>>>

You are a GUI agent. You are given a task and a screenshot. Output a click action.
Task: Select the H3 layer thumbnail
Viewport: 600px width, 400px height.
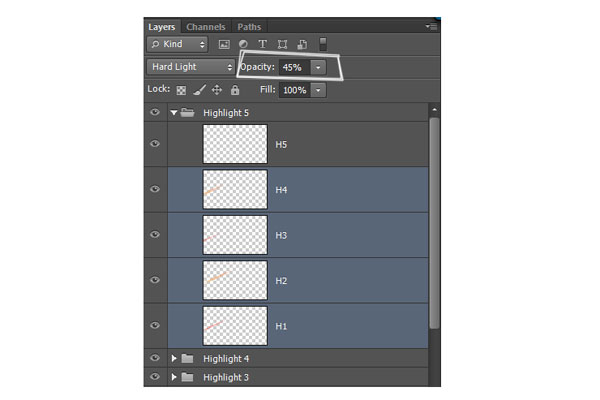[x=235, y=235]
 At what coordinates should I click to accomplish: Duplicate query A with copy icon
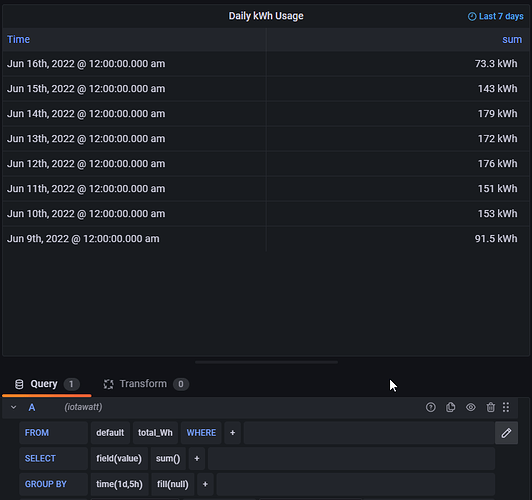point(451,407)
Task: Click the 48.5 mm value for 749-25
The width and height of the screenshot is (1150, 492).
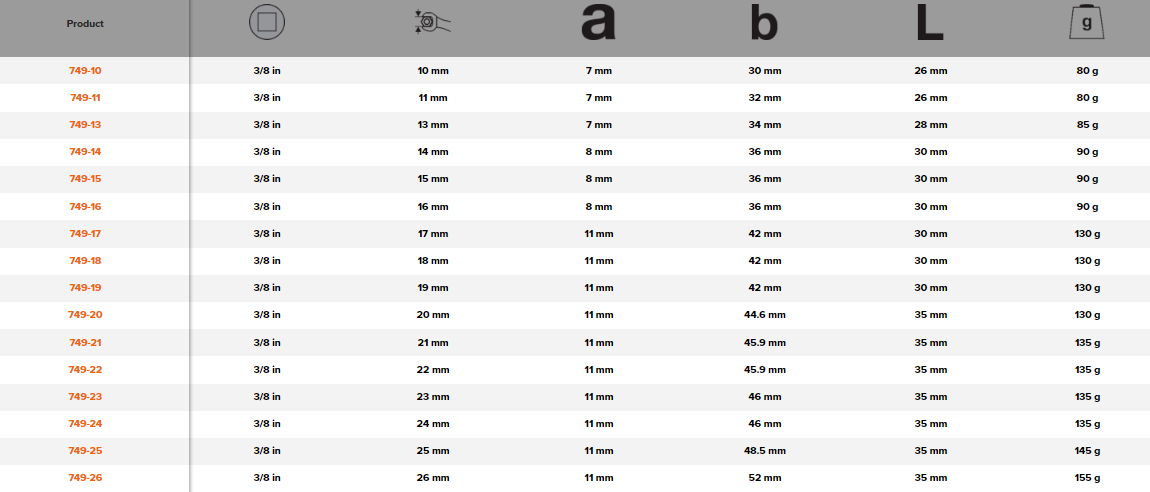Action: pos(764,451)
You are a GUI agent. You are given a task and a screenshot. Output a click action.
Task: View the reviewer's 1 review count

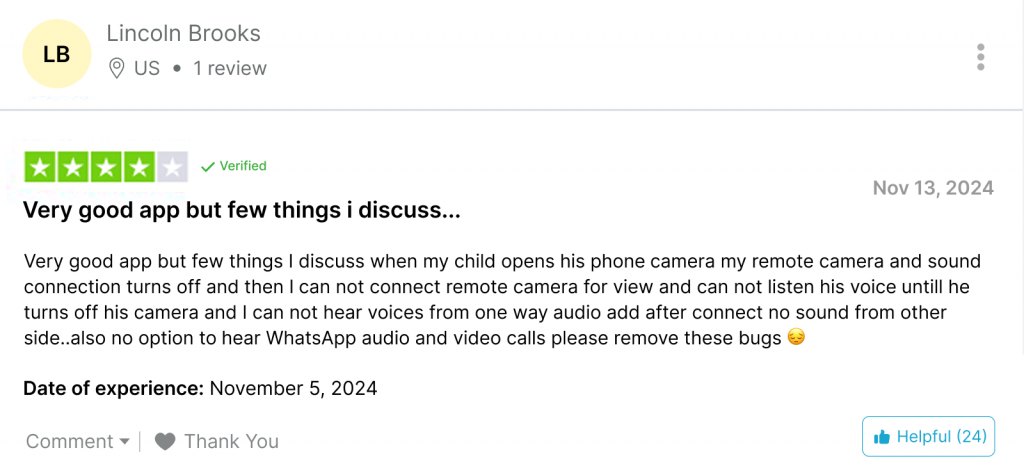[230, 68]
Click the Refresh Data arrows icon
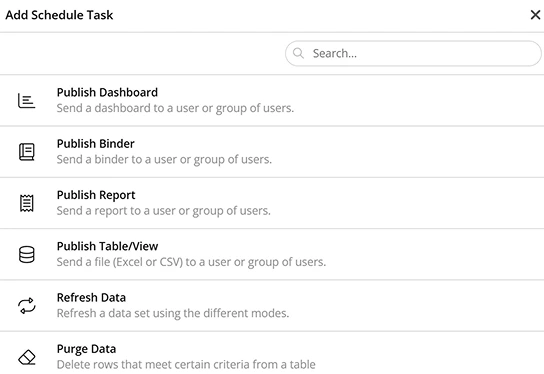 click(x=26, y=306)
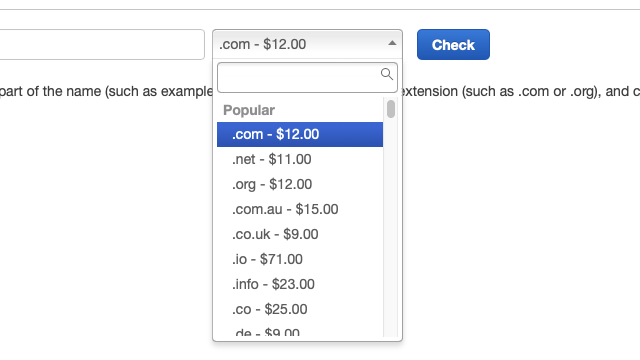The width and height of the screenshot is (640, 360).
Task: Check domain availability with the Check button
Action: click(x=453, y=44)
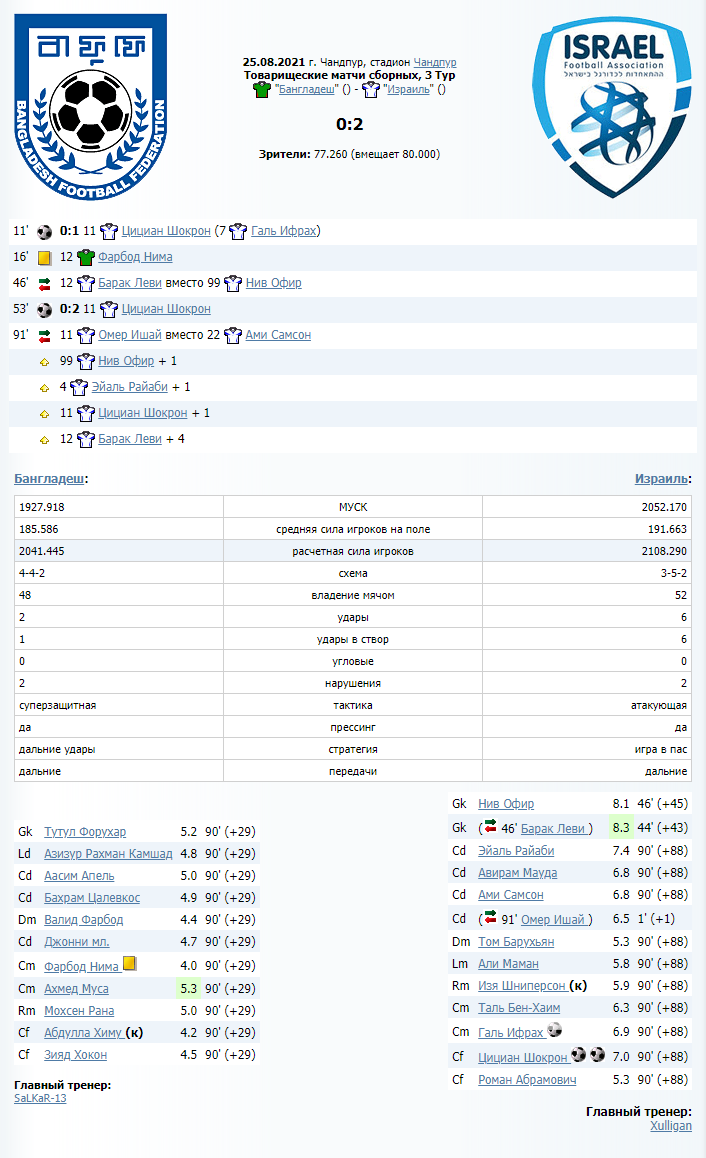The height and width of the screenshot is (1158, 706).
Task: Click the substitution arrows icon at 46'
Action: pos(44,283)
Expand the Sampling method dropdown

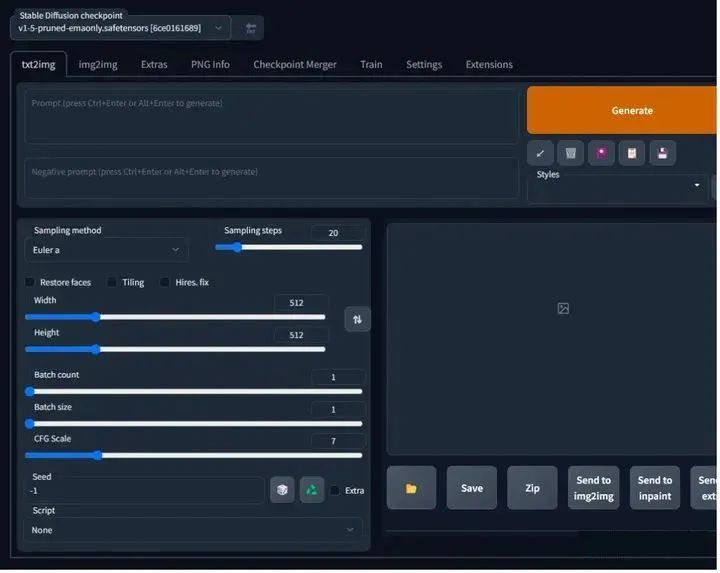pyautogui.click(x=106, y=250)
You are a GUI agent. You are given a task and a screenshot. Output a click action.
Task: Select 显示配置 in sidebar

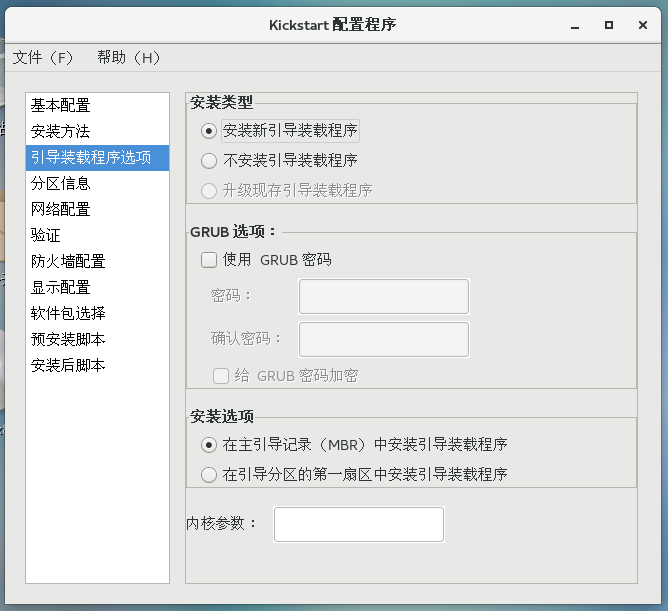point(60,287)
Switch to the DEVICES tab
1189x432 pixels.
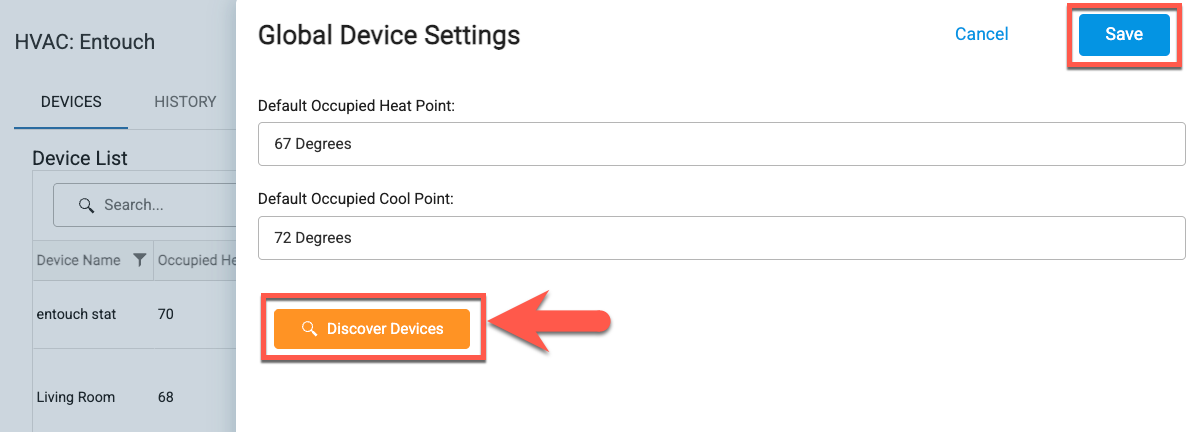pyautogui.click(x=71, y=102)
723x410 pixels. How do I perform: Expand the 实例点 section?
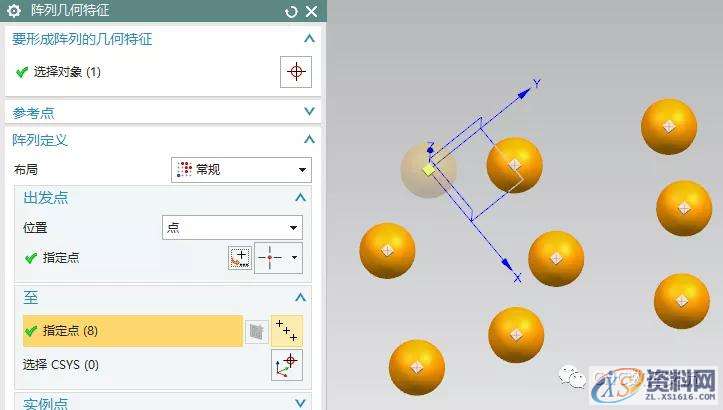coord(301,402)
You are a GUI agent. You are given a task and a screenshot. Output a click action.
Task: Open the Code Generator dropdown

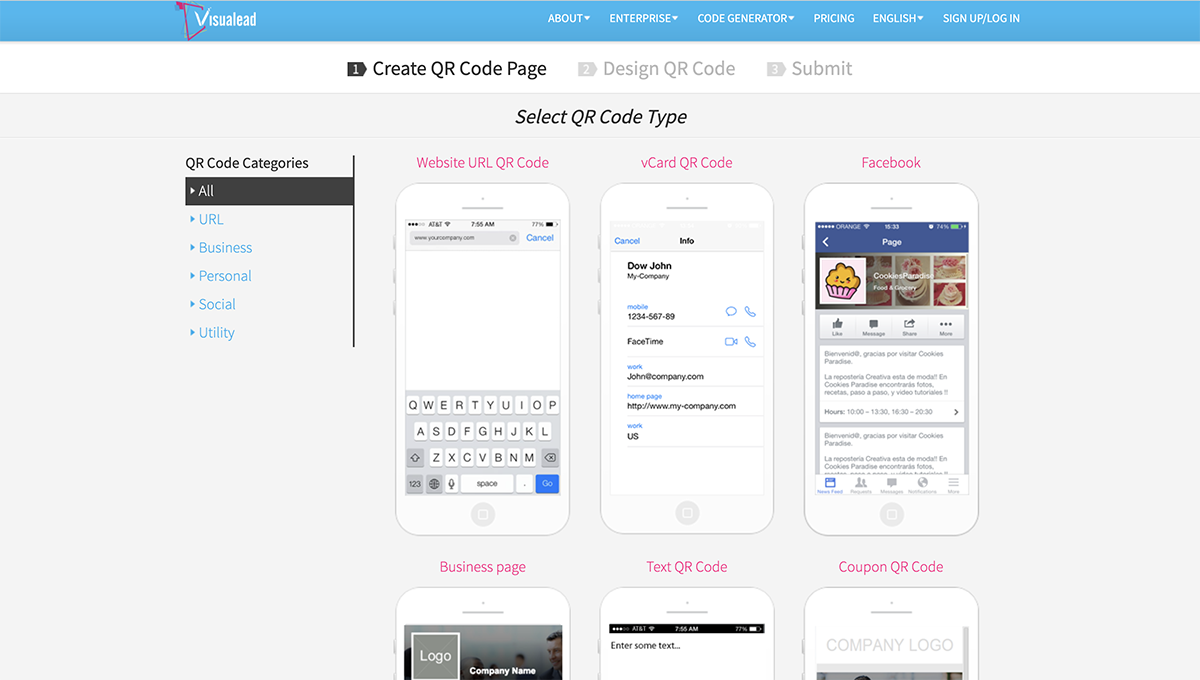pos(745,18)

<<<

Where an entry contains an image, skip the image; repeat everything else exactly.

* **Answer to the exercise**
You are a GUI agent. You are given a task and a screenshot. Output a click action.
Task: Select the H3 layer thumbnail
Viewport: 600px width, 400px height.
[x=235, y=235]
 At what coordinates should I click to accomplish: Duplicate query A with copy icon
point(451,407)
Task: Click the 48.5 mm value for 749-25
The width and height of the screenshot is (1150, 492).
Action: pos(764,451)
You are a GUI agent. You are given a task and a screenshot. Output a click action.
Task: View the reviewer's 1 review count

[230, 68]
Click the Refresh Data arrows icon
 click(x=26, y=306)
The width and height of the screenshot is (640, 360).
Task: Check domain availability with the Check button
Action: click(x=453, y=44)
The height and width of the screenshot is (1158, 706).
Task: Click the substitution arrows icon at 46'
Action: pos(44,283)
Expand the Sampling method dropdown

pyautogui.click(x=106, y=250)
You are a GUI agent. You are given a task and a screenshot. Output a click action.
Task: Select 显示配置 in sidebar

point(60,287)
Switch to the DEVICES tab
1189x432 pixels.
pyautogui.click(x=71, y=102)
723x410 pixels. How do I perform: Expand the 实例点 section?
coord(301,402)
You are a GUI agent. You are given a task and a screenshot. Output a click action.
Task: Open the Code Generator dropdown

pos(745,18)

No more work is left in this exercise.